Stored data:
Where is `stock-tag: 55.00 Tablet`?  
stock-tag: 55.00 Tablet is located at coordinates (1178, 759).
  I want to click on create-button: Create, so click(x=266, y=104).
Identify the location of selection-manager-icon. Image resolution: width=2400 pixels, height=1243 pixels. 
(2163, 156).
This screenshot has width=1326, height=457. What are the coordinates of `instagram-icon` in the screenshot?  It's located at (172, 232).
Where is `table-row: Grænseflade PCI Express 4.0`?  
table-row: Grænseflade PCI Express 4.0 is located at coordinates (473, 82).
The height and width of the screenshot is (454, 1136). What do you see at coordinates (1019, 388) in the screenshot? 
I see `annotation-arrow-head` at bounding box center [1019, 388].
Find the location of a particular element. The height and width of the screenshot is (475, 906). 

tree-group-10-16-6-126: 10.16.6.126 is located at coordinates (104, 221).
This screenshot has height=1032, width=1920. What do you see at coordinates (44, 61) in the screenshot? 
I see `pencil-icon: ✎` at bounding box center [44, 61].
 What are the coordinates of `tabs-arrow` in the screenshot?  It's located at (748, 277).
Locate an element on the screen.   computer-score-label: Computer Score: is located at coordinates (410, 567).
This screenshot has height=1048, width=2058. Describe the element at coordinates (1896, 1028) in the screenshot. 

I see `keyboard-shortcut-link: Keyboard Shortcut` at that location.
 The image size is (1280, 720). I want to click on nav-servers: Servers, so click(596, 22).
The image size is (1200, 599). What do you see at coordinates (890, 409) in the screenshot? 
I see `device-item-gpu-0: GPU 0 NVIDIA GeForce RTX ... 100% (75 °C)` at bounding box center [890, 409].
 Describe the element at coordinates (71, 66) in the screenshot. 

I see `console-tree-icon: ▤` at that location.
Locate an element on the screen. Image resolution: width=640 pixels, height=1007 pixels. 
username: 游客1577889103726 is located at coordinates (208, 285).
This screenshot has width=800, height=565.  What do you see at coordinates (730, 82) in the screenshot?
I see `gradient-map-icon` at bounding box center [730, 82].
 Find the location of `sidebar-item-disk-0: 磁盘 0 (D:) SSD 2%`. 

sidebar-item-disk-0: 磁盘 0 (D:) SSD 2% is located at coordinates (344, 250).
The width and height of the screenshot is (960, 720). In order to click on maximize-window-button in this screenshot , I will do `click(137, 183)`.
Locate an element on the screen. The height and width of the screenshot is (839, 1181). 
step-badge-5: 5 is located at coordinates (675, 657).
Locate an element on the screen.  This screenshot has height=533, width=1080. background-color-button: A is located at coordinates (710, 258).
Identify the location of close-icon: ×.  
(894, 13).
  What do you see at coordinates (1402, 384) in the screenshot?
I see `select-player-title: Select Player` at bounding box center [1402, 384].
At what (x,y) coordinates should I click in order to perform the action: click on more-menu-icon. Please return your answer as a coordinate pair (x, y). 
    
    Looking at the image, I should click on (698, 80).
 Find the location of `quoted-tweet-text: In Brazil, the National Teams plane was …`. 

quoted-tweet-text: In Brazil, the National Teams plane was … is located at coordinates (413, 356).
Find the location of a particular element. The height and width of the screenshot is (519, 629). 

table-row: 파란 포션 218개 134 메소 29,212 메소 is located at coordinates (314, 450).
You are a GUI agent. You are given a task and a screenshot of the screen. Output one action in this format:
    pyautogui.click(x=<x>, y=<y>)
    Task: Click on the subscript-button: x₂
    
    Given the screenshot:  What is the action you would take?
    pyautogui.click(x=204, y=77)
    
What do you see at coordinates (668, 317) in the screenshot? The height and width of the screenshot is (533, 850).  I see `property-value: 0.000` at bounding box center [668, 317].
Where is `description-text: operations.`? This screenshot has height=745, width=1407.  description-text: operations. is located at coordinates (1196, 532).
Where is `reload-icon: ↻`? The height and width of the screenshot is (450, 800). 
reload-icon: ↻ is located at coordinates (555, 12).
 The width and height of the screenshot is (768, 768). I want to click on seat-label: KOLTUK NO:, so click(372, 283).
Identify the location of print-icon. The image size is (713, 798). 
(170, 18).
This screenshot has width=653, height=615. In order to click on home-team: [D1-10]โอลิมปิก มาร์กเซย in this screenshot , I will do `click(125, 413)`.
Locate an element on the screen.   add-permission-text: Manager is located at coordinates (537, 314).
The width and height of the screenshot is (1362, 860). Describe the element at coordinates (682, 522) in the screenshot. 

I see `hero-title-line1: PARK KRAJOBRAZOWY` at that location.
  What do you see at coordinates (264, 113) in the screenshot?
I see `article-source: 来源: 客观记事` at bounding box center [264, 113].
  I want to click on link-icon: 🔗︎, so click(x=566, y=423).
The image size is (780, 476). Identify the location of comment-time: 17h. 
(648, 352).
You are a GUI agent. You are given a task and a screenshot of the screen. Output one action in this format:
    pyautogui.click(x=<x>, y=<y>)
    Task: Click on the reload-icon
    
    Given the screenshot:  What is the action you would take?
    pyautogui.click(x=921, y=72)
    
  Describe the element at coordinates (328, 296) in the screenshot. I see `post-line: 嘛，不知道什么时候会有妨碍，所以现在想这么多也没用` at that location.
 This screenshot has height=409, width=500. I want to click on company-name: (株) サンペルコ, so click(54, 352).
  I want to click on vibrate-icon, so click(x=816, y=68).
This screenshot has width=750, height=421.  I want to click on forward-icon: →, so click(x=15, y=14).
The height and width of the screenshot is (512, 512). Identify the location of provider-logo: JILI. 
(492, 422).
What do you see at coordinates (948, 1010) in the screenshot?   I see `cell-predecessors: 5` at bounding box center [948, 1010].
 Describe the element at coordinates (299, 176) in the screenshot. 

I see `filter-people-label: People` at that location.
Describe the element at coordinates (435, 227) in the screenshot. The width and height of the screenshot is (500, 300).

EXERCISE DETAILS:
Report every line of the listing that contains the string "disk", treating uppercase and lowercase as different.

EXERCISE OUTPUT:
 Find the location of `sidebar-item-disk-0: 磁盘 0 (D:) SSD 2%`. 
sidebar-item-disk-0: 磁盘 0 (D:) SSD 2% is located at coordinates (344, 250).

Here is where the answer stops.